Check current version and review changelog

Read the release notes for every version between your current and target. Look for breaking changes, config format changes, and Redis schema changes.

2

Test in staging first

Upgrade your staging environment. Run connectivity tests with livekit-cli and verify metrics in Grafana are stable.

3

Upgrade production

Update the chart version or image tag in your values and run helm upgrade. Watch pods cycle.

4

Monitor the rollout

Verify new pods are healthy. Check packet loss, CPU, and room counts in Grafana during and after the rollout.

terminalbash
# Check current version
kubectl -n livekit get pods -o jsonpath='{.items[0].spec.containers[0].image}'
helm -n livekit list

# Check available versions
helm search repo livekit/livekit-server --versions | head -10

# Upgrade
helm upgrade livekit livekit/livekit-server \
-f values.yaml \
--namespace livekit \
--version 1.8.0

# Monitor the rollout
kubectl -n livekit rollout status deployment/livekit-server
kubectl -n livekit get pods -w
What's happening

During a rolling upgrade, participants on the pod being replaced receive a disconnect event and the LiveKit client SDK automatically reconnects to a healthy node -- typically within 1-3 seconds. Rooms on other nodes are completely unaffected. The long terminationGracePeriodSeconds gives active rooms time to finish naturally rather than being forcibly terminated.

Version compatibility

Not all versions of LiveKit server, client SDKs, and the agent framework are compatible. Follow these rules.

Minor versions (1.7.x to 1.7.y): Safe for rolling upgrades. No breaking changes. Deploy without a maintenance window.

Patch updates across minor versions (1.7.x to 1.8.x): Usually safe for rolling upgrades, but always read the changelog. Config options may be added or deprecated.

Major versions (1.x to 2.x): May include Redis schema migrations, protocol changes, or config format changes that require all nodes to run the same version. Schedule a maintenance window.

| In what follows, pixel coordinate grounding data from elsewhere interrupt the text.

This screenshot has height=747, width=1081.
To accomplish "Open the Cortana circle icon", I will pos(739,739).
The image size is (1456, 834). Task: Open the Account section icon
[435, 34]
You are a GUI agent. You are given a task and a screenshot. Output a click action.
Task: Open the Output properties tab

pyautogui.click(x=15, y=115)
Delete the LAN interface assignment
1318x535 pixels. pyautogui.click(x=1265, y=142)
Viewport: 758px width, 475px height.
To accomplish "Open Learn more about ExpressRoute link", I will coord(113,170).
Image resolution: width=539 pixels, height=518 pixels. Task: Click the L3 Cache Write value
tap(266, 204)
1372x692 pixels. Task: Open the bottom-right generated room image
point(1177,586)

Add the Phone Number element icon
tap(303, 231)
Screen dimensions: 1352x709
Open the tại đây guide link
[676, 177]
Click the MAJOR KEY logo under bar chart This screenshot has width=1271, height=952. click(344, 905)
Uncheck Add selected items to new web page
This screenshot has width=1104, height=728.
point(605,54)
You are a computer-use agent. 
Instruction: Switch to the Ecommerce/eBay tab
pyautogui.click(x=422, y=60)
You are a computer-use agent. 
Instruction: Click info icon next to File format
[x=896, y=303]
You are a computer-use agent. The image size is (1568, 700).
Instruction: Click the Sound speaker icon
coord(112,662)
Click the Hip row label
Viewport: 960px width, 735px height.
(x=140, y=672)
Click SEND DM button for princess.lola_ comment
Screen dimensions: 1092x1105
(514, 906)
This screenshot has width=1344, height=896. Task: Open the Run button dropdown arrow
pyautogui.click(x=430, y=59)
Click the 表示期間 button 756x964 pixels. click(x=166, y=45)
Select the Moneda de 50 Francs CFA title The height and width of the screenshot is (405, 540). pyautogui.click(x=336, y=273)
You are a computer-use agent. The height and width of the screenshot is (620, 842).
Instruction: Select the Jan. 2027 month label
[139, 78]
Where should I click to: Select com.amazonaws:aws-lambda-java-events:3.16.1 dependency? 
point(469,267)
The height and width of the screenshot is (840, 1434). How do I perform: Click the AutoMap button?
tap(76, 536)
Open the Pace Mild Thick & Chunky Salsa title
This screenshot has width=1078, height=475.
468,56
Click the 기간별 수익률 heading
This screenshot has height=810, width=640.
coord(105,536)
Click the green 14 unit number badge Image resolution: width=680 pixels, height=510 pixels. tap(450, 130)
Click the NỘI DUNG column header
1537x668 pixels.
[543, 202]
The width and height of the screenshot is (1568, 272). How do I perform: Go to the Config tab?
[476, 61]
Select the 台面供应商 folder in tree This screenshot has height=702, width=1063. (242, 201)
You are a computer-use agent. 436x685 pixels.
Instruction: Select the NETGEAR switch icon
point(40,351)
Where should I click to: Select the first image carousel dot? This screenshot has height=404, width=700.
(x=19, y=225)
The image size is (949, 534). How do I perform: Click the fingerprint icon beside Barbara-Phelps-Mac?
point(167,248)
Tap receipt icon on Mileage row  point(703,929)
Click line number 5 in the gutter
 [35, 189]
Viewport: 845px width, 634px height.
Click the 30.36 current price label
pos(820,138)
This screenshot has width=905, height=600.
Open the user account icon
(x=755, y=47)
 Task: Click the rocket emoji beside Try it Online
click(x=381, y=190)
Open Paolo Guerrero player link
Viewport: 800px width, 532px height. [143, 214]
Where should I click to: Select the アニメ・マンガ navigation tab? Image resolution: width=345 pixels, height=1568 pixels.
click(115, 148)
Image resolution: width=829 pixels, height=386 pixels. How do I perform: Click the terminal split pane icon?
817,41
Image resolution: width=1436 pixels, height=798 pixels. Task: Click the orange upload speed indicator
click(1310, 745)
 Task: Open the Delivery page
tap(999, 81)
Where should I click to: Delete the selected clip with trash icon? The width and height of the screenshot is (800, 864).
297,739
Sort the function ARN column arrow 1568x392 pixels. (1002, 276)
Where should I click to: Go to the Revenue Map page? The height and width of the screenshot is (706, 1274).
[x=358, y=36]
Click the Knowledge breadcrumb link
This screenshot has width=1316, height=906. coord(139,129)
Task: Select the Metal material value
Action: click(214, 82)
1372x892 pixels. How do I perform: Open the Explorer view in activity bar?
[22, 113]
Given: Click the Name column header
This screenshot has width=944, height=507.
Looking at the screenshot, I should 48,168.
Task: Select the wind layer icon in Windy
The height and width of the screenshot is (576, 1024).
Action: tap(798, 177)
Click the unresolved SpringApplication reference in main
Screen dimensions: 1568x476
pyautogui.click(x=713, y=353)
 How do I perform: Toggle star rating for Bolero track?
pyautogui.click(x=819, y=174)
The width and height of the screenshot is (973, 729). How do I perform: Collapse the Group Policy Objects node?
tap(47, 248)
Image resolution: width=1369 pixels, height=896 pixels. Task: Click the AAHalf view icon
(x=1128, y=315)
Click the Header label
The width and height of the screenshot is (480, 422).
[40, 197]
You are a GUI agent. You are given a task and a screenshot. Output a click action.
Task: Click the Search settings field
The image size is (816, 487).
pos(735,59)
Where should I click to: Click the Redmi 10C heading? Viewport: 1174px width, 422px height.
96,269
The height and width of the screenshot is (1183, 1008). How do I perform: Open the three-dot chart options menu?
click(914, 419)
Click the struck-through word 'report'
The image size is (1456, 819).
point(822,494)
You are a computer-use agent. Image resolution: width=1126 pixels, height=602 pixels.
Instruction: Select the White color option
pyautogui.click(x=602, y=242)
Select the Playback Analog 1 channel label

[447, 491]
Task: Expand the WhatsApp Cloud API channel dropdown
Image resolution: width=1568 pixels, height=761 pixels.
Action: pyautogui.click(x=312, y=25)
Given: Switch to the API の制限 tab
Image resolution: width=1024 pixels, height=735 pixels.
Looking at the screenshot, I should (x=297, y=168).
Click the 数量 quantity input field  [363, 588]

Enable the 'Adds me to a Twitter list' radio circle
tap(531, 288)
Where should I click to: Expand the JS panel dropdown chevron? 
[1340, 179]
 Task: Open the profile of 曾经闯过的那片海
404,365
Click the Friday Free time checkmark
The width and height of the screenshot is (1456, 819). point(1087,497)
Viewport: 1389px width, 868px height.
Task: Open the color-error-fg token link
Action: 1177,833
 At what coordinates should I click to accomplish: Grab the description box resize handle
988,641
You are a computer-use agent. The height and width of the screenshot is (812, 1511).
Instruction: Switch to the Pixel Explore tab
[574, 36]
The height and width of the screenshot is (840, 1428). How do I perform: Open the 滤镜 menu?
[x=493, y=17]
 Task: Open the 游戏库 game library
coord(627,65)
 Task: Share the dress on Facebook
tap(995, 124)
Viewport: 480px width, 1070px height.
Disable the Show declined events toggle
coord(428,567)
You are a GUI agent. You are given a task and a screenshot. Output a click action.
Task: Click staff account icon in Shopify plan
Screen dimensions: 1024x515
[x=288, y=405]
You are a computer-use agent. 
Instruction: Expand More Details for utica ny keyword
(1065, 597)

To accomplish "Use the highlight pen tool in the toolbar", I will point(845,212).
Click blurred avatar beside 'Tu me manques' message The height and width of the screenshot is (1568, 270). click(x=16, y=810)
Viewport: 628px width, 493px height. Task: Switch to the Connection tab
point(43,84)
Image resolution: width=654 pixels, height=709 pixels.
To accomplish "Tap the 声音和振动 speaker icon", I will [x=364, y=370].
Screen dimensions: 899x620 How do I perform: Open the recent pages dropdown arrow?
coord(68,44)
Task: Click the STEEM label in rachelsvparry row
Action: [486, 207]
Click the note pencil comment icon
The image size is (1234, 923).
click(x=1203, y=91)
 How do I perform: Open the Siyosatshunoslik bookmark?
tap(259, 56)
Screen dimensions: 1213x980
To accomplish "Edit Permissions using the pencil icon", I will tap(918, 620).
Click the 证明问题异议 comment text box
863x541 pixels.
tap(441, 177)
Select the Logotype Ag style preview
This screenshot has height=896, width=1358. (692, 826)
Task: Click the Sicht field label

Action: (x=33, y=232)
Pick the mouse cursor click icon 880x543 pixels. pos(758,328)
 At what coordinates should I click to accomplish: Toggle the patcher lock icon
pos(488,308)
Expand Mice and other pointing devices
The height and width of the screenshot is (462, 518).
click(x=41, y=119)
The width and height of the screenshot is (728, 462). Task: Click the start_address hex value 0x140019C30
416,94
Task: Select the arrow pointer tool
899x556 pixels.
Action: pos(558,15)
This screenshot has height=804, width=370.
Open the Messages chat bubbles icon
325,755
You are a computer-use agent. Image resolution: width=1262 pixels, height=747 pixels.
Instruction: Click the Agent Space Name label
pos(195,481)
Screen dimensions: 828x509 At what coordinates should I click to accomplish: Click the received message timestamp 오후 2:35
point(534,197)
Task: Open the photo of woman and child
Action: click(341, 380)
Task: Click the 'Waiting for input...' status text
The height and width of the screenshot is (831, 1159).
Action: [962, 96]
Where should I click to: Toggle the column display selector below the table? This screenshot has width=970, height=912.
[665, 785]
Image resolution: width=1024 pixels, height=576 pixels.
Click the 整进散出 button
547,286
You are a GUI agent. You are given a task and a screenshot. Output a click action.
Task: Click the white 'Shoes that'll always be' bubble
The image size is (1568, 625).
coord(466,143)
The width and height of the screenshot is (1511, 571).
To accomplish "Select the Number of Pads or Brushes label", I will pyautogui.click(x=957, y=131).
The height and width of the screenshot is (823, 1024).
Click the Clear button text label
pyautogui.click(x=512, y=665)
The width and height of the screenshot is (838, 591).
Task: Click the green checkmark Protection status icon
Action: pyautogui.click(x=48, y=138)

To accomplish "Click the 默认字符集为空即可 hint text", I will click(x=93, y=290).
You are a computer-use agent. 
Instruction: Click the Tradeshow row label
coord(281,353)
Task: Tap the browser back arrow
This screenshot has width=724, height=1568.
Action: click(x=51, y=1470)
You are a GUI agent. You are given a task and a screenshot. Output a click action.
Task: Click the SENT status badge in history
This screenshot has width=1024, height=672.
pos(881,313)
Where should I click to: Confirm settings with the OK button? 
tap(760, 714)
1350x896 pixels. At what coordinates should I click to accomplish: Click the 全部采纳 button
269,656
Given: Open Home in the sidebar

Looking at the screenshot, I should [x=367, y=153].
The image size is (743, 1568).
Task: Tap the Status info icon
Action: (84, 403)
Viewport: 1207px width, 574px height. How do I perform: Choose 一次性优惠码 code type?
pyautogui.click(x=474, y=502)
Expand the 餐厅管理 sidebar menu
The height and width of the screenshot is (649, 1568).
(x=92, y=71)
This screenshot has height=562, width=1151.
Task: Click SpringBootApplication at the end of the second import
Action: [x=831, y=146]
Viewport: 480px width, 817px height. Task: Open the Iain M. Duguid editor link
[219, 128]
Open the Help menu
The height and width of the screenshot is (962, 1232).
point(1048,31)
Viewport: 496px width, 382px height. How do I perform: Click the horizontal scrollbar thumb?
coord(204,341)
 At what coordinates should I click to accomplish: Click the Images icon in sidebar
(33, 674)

Rollback does not undo Redis migrations

If a new version migrated the Redis schema, rolling back the LiveKit binary may not be compatible with the new schema. Always back up Redis before major upgrades so you can restore both the binary and the data to a consistent state.

terminalbash
# Rollback to previous Helm revision if upgrade causes problems
helm -n livekit history livekit
helm -n livekit rollback livekit

# Or rollback to a specific revision
helm -n livekit rollback livekit 3

# Verify rollback
kubectl -n livekit get pods -o jsonpath='{.items[0].spec.containers[0].image}'

Backup strategy: what to back up

LiveKit itself is stateless. All room state lives in Redis. All configuration lives in files. This makes backup straightforward.

ComponentBack up?Why
Redis dataYesRoom-to-node mappings, participant state, routing data
config.yaml / Helm valuesYesServer settings, API keys, TURN config
TLS certificatesYesAvoid re-provisioning delays during recovery
API keys and secretsYesRequired to restore service and token validation
Media streamsNoReal-time media is ephemeral -- cannot be serialized or restored
LiveKit binary / containerNoPull from registry during recovery

Active calls cannot be restored

If LiveKit restarts, in-progress calls are lost. Participants must reconnect and rejoin rooms. Backup protects your ability to resume accepting new calls quickly, not to preserve individual sessions.

Redis backup

Configure Redis for both RDB snapshots and AOF logging.

redis.confconf
# RDB snapshots -- periodic point-in-time backups
save 900 1
save 300 10
save 60 10000

# AOF -- append-only file for write durability
appendonly yes
appendfsync everysec

# Memory policy
maxmemory-policy noeviction

dbfilename dump.rdb
dir /data/redis
backup.shbash
#!/bin/bash
# Automated backup for self-hosted LiveKit

BACKUP_DIR="/backups/livekit/$(date +%Y-%m-%d)"
mkdir -p "$BACKUP_DIR"

# Redis RDB snapshot
redis-cli -h redis-master BGSAVE
sleep 5
cp /data/redis/dump.rdb "$BACKUP_DIR/redis-dump.rdb"

# Configuration
helm -n livekit get values livekit > "$BACKUP_DIR/helm-values.yaml"

# TLS certificates
cp -r /etc/letsencrypt/live/ "$BACKUP_DIR/tls-certs/" 2>/dev/null

# Upload to remote storage (encrypted)
aws s3 sync "$BACKUP_DIR" "s3://your-backups/livekit/$(date +%Y-%m-%d)/" \
--sse AES256

# Clean up local backups older than 30 days
find /backups/livekit -maxdepth 1 -type d -mtime +30 -exec rm -rf {} +

Encrypt backups at rest

Backups contain API keys and TLS private keys. Always encrypt before storing in remote storage.

Disaster recovery

Document these procedures and practice them regularly.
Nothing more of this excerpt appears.